This volume highlights how women were powerful farmers, economic decision-makers, spiritual leaders, and agents of social integration in the diverse societies of the Mississippian world, which spanned the present-day United States South to the Midwest before the seventeenth century. While Mississippian societies are some of the most well-researched pre-European contact societies on the continent, little attention has been dedicated specifically to Mississippian women. These chapters offer new insights into the vital role women played within their communities, an approach directly informed by the powerful position of American Indian women within contemporary American Indian communities.

Contributors examine themes such as identity, labor, grieving, cooking, craft production, spatial organization, prestige, morbidity, kinship, and fertility. Case studies include sites throughout the Mississippian world, ranging from Illinois to Florida, including Cahokia and Moundville.
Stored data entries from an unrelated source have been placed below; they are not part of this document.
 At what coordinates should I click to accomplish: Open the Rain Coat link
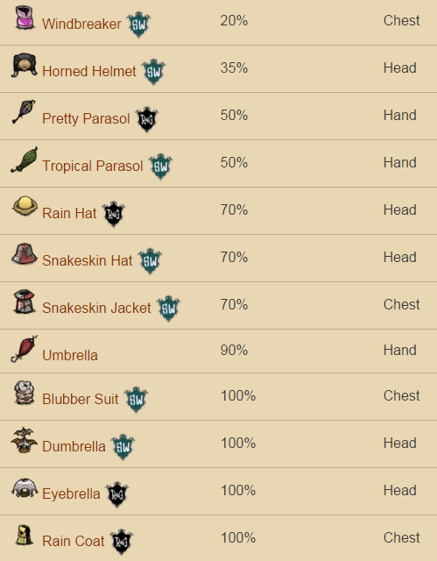74,541
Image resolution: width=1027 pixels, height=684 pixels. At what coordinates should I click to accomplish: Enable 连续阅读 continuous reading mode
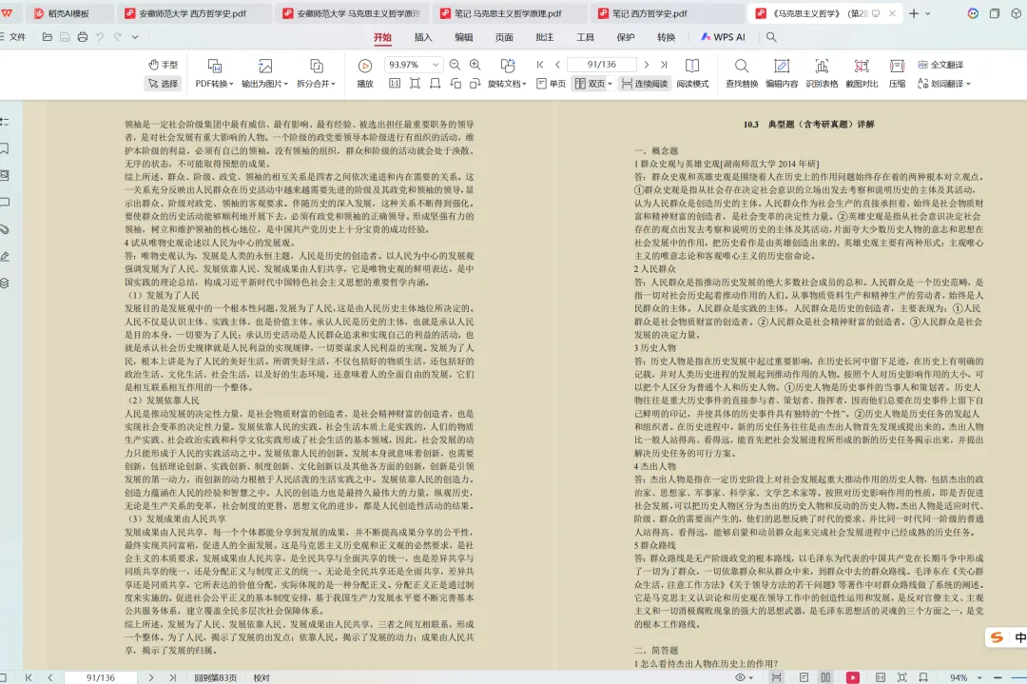646,85
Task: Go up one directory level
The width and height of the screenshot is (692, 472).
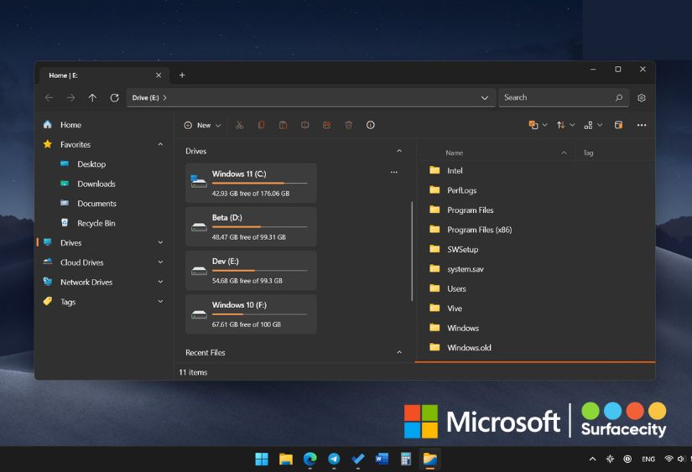Action: click(x=92, y=98)
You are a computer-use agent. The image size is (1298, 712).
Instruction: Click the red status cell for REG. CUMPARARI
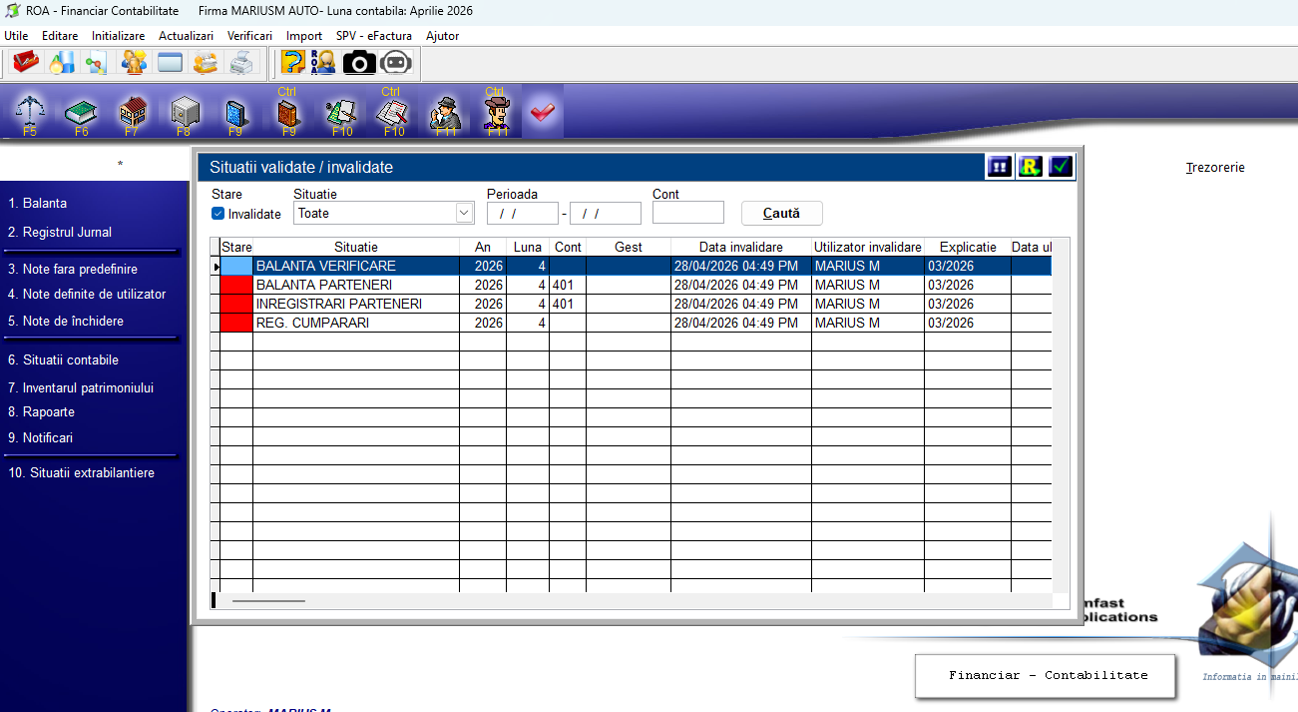point(236,324)
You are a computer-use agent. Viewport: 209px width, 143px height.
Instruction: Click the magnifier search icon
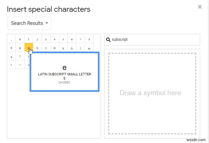[x=108, y=39]
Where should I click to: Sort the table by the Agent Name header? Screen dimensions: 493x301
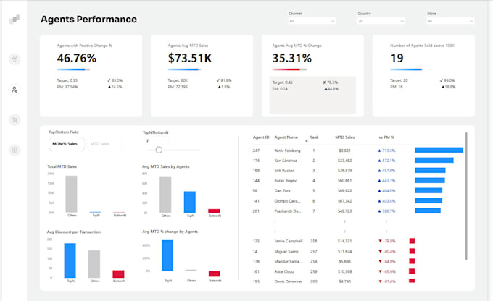pyautogui.click(x=286, y=137)
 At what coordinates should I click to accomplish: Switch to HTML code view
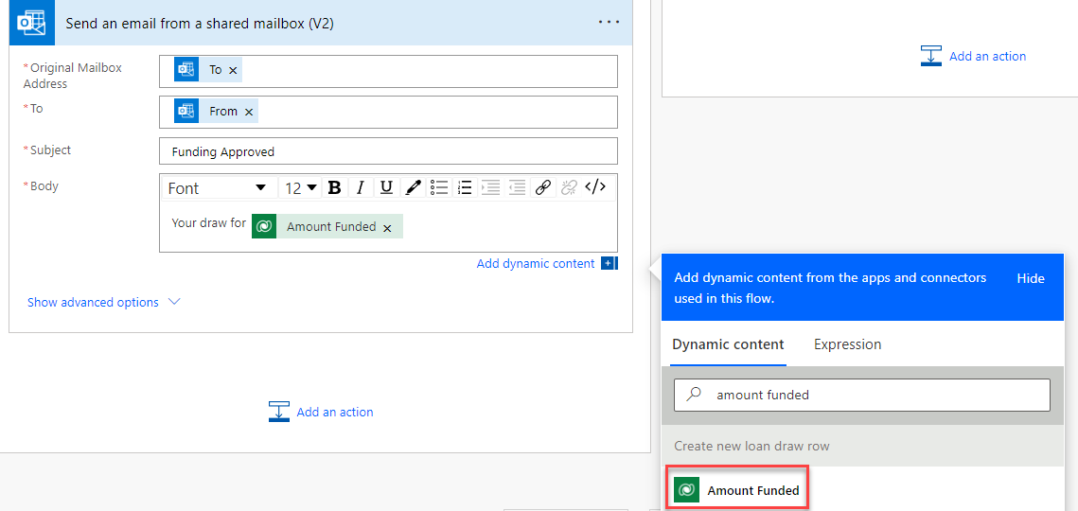(x=595, y=187)
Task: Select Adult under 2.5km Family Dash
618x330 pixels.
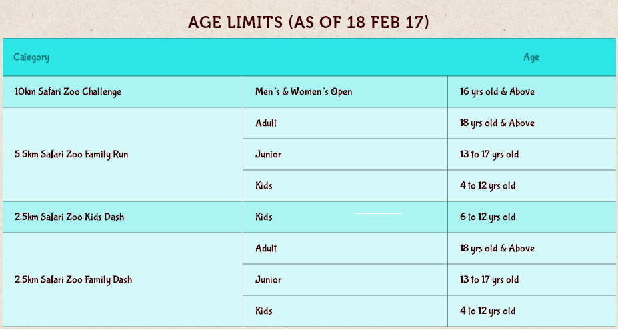Action: 345,249
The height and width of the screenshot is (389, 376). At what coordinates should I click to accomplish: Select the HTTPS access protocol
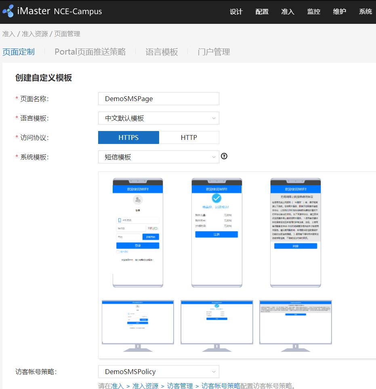tap(128, 137)
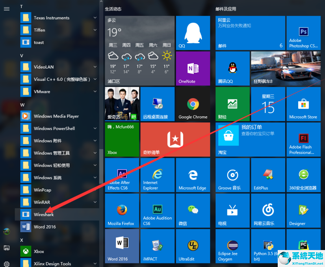
Task: Expand the WinRAR folder
Action: [x=95, y=202]
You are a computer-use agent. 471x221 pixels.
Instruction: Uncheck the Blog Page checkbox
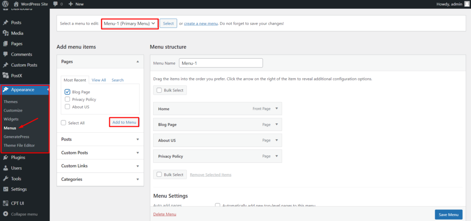(68, 92)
Mississippian Women is the first volume to focus solely on the political, social, and economic power of women during this period, linking their actions in building their culture before European colonialism with the work of Indigenous women in the region today.

Rachel V. Briggs is teaching assistant professor of anthropology at the University of North Carolina at Chapel Hill.

Michaelyn S. Harle is an archaeologist at the Tennessee Valley Authority.

Lynne P. Sullivan, curator emerita of archaeology at the McClung Museum of Natural History and Culture at the University of Tennessee, is coeditor of Grit-Tempered: Early Women Archaeologists in the Southeastern United States.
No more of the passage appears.